Pour éclairer le rôle trouble de Stern lors de l'avancée fulgurante de Rommel en Libye, six mois avant sa mort, les plus grands chefs de l'espionnage anglais et américain sont allés rechercher Joe O'Sullivan Beare dans la réserve indienne ou il s'est retiré pour lui demander d'enquêter sur les agissements de Stern. 


Joe accepte. Et bien entendu son enquête passe par les lieux et les personnages les moins vraisemblables. Ainsi le Monastère qui accueille au fond du désert une officine d'espionnage dont tous les membres sont infirmes de guerre, ou les Soeurs, plus que centenaires, qui habitent une maison flottante extravagante sur le Nil et qui entendent tout et savent tout...

Troisième volume du QUATUOR, écrit cinq ans après le deuxième, OMBRES SUR LE NIL cumule les superlatifs. Plus gros, plus beau - couverture exceptée, ahem... comment dire ? -, plus déprimé, plus triste et plus fou, ce roman [?] renoue cependant avec une certaine normalité littéraire en s’affranchissant totalement des éléments bizarro-sciencefictifs qui jalonnaient les deux précédent.

Whittmore n'a jamais voulu vendre. Il n'accordait pas d'interview et n'a jamais donné dans le easy reading. Mais je précise (et cela n'engage que moi) : il n'a jamais voulu vendre des containers entiers de son roman, il n'a jamais rien fait pour produire un bon gros best-seller à base de recettes éprouvées. Cependant il n'avait rien contre une réussite imprévue, au moins un succès d'estime. Mais cette indifférence, ce néant total, cette absence quasi cosmique, je pense qu'il l'a mal vécu. Et ça se lit entre les lignes. Le ton se fait plus dur, plus désespéré. 

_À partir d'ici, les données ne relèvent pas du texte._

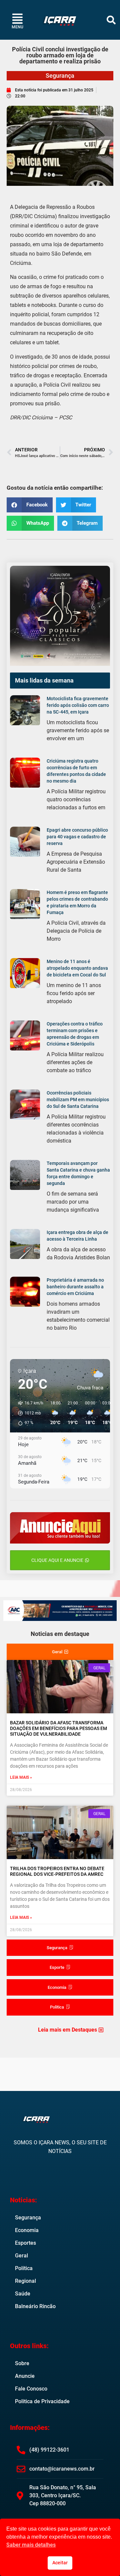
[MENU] (17, 18)
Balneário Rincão (35, 2306)
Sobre (22, 2363)
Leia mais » (21, 1777)
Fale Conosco (31, 2389)
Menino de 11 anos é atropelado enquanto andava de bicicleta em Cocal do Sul (77, 968)
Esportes (25, 2243)
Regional (25, 2281)
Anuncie (25, 2376)
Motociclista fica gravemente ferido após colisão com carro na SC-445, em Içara (78, 705)
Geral (21, 2255)
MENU (17, 27)
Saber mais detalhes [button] (31, 2545)
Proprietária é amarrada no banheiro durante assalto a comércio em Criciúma (75, 1286)
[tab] (60, 1652)
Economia (27, 2230)
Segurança (60, 75)
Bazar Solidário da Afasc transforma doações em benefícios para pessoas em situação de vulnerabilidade (58, 1728)
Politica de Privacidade (42, 2401)
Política (24, 2268)
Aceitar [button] (60, 2563)
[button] (111, 19)
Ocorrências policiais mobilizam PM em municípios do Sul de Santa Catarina (78, 1099)
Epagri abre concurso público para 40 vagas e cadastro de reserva (77, 836)
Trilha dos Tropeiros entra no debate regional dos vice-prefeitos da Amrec (57, 1871)
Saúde (22, 2293)
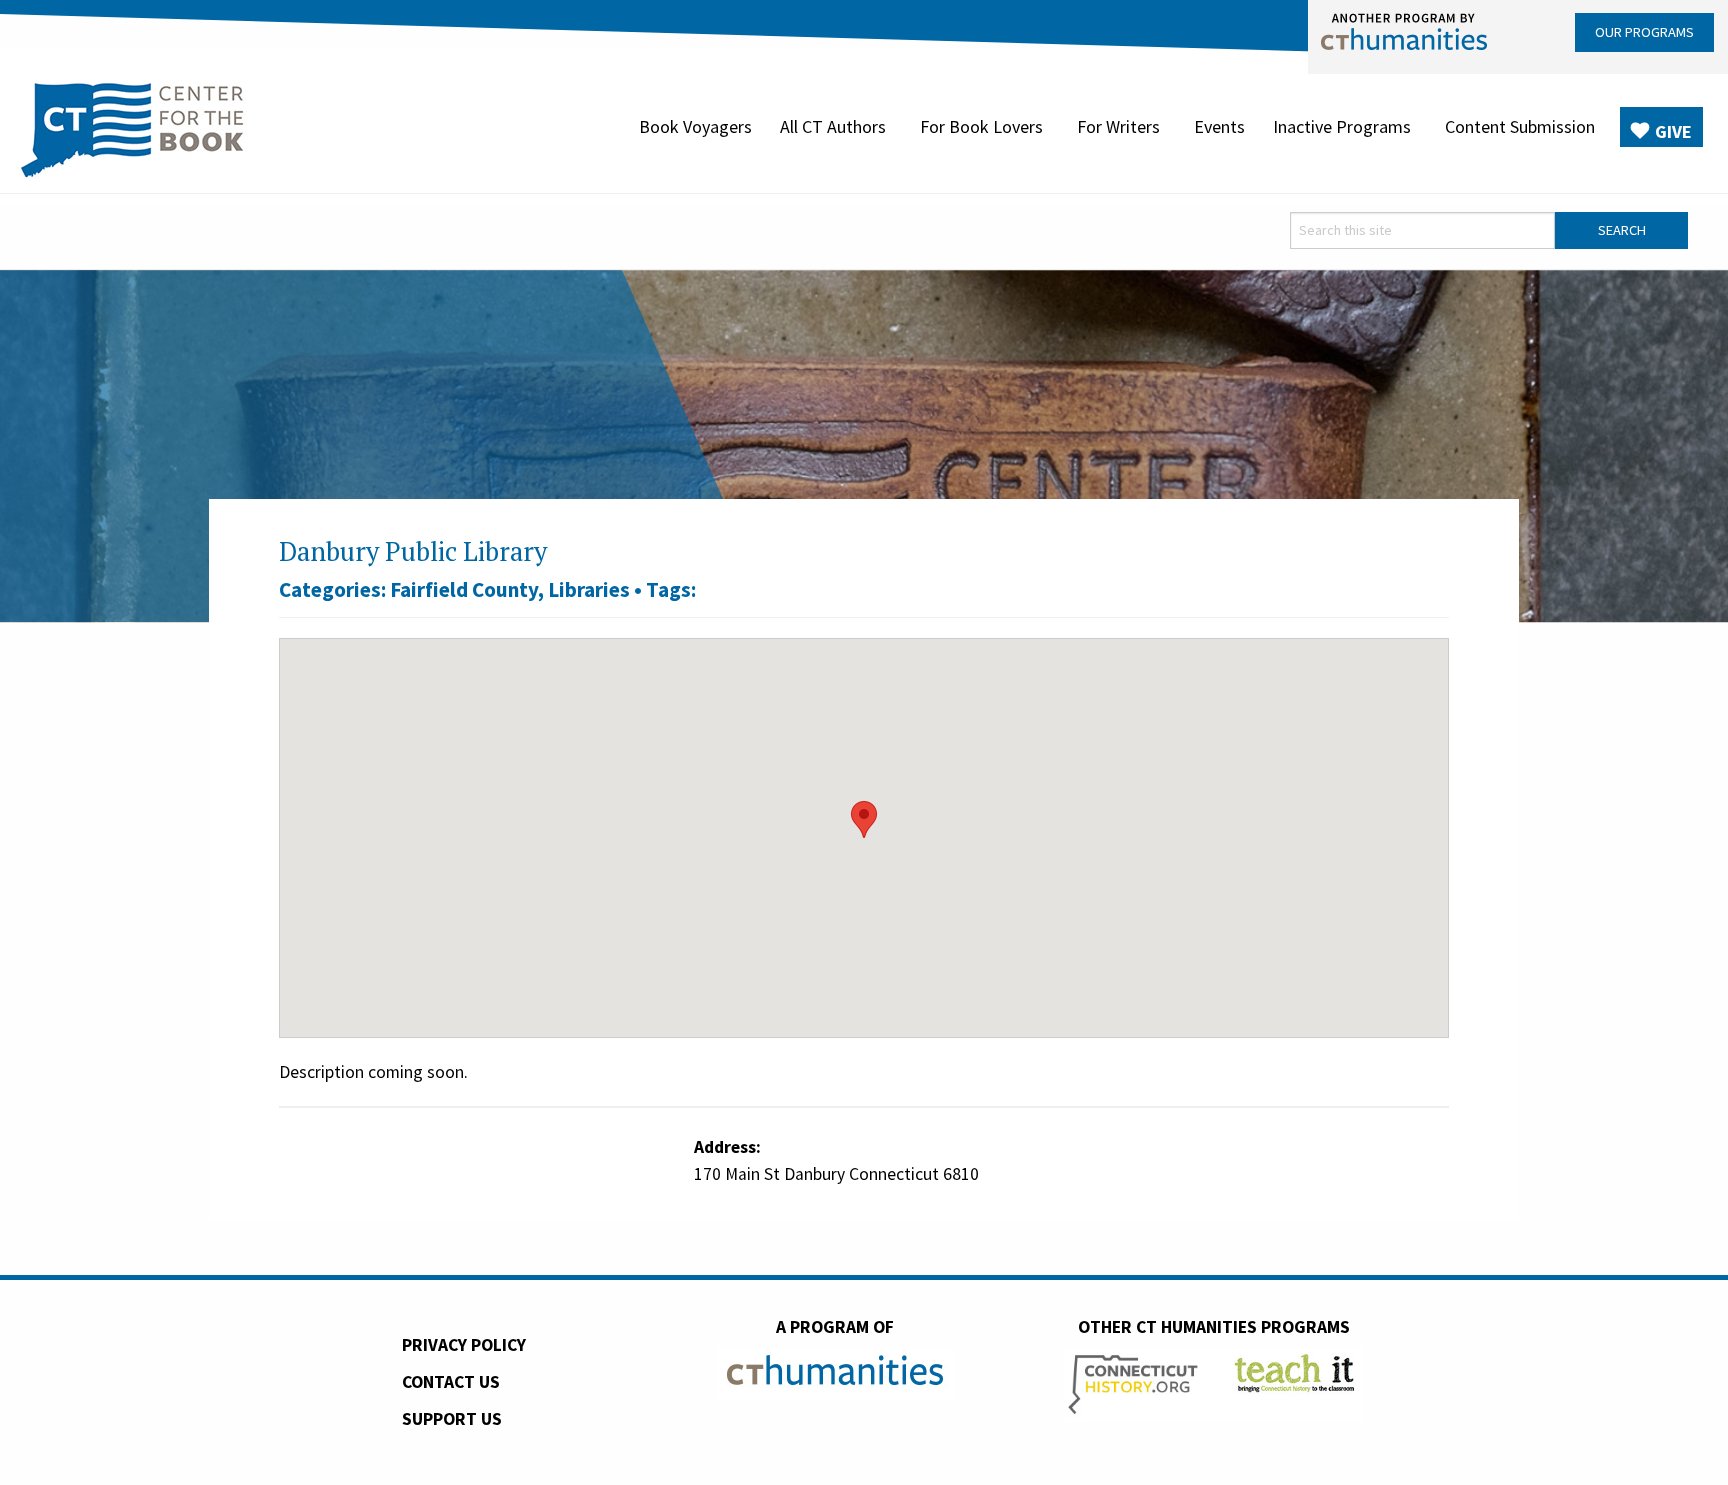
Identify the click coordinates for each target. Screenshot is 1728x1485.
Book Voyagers (695, 126)
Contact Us (451, 1382)
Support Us (452, 1419)
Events (1219, 126)
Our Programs (1644, 32)
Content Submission (1520, 126)
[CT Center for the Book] (132, 127)
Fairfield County (464, 589)
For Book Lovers (981, 126)
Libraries (589, 589)
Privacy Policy (464, 1345)
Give (1673, 131)
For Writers (1118, 126)
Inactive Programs (1342, 126)
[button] (864, 819)
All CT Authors (833, 126)
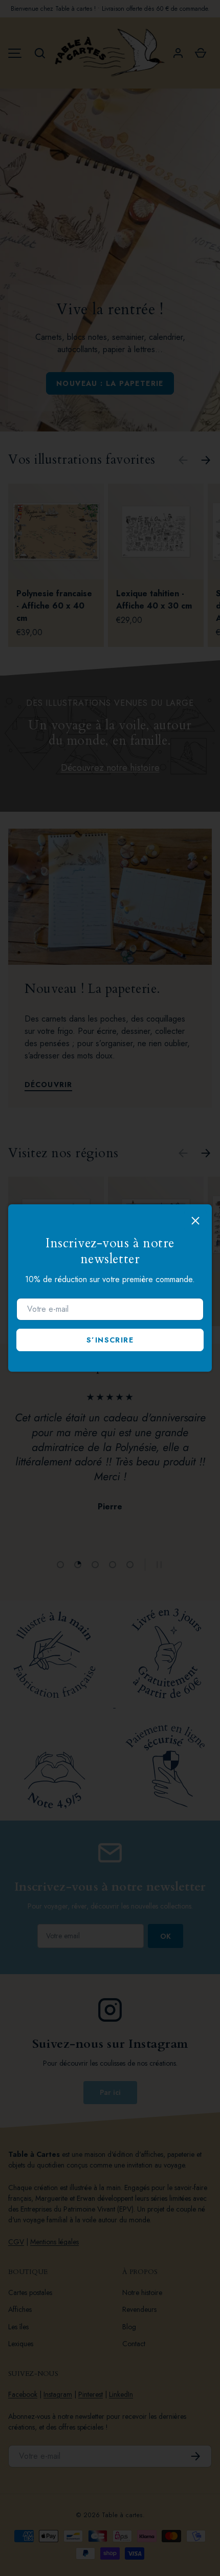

Fini la bouffonnerie absurde. Toujours foisonnant de personnages, ce livre mélancolique déroule un synopsis classique et un dénouement cohérent. Il faut avoir le goût des digression cela dit, ne rien avoir contre des détours nombreux. Si vous voulez de l'action pure, du Jack Bauer en mode adrénaline, ce n'est pas le genre de la maison ! 

Ces trois tomes sont étroitement liés. Ils ne peuvent se lire indépendamment et forme un tout. Ce n'est pas le cas du dernier livre.


1956. Né en Irak, soldat israélien, Yossi est déclaré mort lors de la guerre du Sinaï. 



Après un détour par l'Argentine, il réapparaît à Damas, sous le nom de Halim. Homme d'affaires habile, il s'introduit dans les hautes sphères de la Syrie et devient le Coureur, agent stratégique du Mossad, le service secret israélien. 

De la création de l'OLP et du Fatah à Septembre noir, des attentats de Munich à la guerre du Kippour, dans une atmosphère de mystère et d'angoisse, l'aventure de Yossi/Halim s'inspire de celle d'Elie Cohen, agent du Mossad dont les renseignements changèrent le cours de la guerre des Six-Jours en 1967.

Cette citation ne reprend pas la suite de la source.